A low absorption rate and a small thermal conductivity coefficient are the main targets in the preparation of traditional coarse lightweight aggregate (LWA). Fine LWA is generally used as internal curing materials and crushed from coarse LWA. Large pores or low water absorption will reduce the effectiveness of internal curing. In this study, a waste-based fine LWA with high water absorption (≥20%) has been made of bauxite tailings, silica fume, and paper sludge.
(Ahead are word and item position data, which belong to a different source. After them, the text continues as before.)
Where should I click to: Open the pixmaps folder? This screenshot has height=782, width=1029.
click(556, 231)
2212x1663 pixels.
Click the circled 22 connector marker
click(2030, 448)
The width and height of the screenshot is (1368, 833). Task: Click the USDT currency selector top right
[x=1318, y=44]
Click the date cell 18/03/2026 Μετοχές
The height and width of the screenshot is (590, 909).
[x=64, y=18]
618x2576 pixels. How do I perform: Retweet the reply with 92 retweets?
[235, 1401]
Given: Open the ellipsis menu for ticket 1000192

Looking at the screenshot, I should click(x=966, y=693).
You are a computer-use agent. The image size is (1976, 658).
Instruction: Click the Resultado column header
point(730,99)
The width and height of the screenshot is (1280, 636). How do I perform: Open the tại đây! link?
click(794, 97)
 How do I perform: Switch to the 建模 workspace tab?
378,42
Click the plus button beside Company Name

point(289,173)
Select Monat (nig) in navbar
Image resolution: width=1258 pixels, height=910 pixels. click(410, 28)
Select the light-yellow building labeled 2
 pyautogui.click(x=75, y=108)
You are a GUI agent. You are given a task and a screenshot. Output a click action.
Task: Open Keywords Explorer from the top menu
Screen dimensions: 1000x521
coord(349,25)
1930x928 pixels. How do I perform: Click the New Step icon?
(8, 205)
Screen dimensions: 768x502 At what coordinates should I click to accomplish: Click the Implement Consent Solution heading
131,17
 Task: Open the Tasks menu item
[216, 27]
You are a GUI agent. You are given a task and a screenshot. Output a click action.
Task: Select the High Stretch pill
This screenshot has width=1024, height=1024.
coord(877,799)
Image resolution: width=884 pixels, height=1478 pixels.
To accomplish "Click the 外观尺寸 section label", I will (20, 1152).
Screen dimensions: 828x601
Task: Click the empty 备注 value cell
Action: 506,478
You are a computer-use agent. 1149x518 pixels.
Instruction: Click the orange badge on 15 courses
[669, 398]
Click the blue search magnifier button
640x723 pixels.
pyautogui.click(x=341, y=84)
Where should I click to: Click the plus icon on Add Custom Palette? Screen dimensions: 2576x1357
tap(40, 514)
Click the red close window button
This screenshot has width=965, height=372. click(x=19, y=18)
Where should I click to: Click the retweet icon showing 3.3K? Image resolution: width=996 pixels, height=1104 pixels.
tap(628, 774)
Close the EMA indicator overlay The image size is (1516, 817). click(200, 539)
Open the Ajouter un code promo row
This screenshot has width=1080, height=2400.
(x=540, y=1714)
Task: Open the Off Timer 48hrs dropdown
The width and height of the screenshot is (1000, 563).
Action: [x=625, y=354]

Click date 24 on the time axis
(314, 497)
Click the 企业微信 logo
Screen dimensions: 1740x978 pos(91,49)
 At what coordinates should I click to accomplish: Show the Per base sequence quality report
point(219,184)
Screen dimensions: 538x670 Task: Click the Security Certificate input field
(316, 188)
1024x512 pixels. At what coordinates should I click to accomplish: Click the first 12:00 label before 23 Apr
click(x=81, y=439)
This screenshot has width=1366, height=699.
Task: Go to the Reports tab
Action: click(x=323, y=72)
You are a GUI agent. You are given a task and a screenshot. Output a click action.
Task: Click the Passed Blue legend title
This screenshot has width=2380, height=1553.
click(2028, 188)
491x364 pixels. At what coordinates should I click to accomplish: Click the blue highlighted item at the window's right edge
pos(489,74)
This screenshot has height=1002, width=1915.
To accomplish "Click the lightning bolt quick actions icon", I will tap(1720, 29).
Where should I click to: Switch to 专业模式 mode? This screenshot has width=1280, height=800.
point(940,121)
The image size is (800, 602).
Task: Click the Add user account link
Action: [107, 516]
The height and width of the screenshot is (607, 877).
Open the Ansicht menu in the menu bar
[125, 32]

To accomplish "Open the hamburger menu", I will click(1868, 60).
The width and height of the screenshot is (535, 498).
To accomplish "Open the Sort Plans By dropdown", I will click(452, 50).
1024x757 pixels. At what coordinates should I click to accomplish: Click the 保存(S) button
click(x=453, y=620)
The pore structure formation of fine LWA was analyzed. Time-dependent water absorption, water desorption, and pore structure of fine LWA were tested. Their effects on the early-aged hydration, autogenous shrinkage, pore structure, and compressive strength of high-strength mortars were studied. The results showed that different from the isolated and large pore structure of the expanded shale, fine LWA had a connected and fine pore structure of 200–2000 nm. It could absorb about 30.6% water by mass and quickly reaches saturation, and more than 95% of water absorbed was released at 97% relative humidity (RH). Fine LWA had a good water retention capacity and did not result in the delay of the main hydration. The capillary pore size of 20–50 nm increased and the total porosity reduced due to the increased degree of hydration. Compared to the high-strength mortars with the same mixing water content, fine LWA reduced the autogenous shrinkage of mortars by up to 88% and increased the strength of mortars by up to 2.5%.

低吸收率和小导热系数是传统粗轻骨料（LWA）制备的主要目标。细LWA一般用作内固化材料，由粗LWA粉碎而成。气孔大或吸水率低会降低内固化效果。在本研究中，以铝土矿尾矿、硅灰和造纸污泥为原料，制备了一种具有高吸水率（≥20%）的废物基精细 LWA 。分析了精细LWA的孔结构形成。测试了精细 LWA 的随时间变化的吸水率、水解吸率和孔隙结构。它们对早期水化、自收缩、孔隙结构和抗压强度研究了高强度砂浆。结果表明，与膨胀页岩的孤立大孔结构不同，细LWA具有200~2000 nm的连通细孔结构。它可以按质量吸收约30.6%的水并迅速达到饱和，在97%的相对湿度（RH）下释放95%以上的水。Fine LWA具有良好的保水能力，不会导致主水化延迟。由于水化程度的增加，20-50 nm 的毛细管孔径增加，总孔隙率降低。与相同拌合含水量的高强砂浆相比，细LWA降低砂浆自收缩率达88%，提高砂浆强度达2.5%。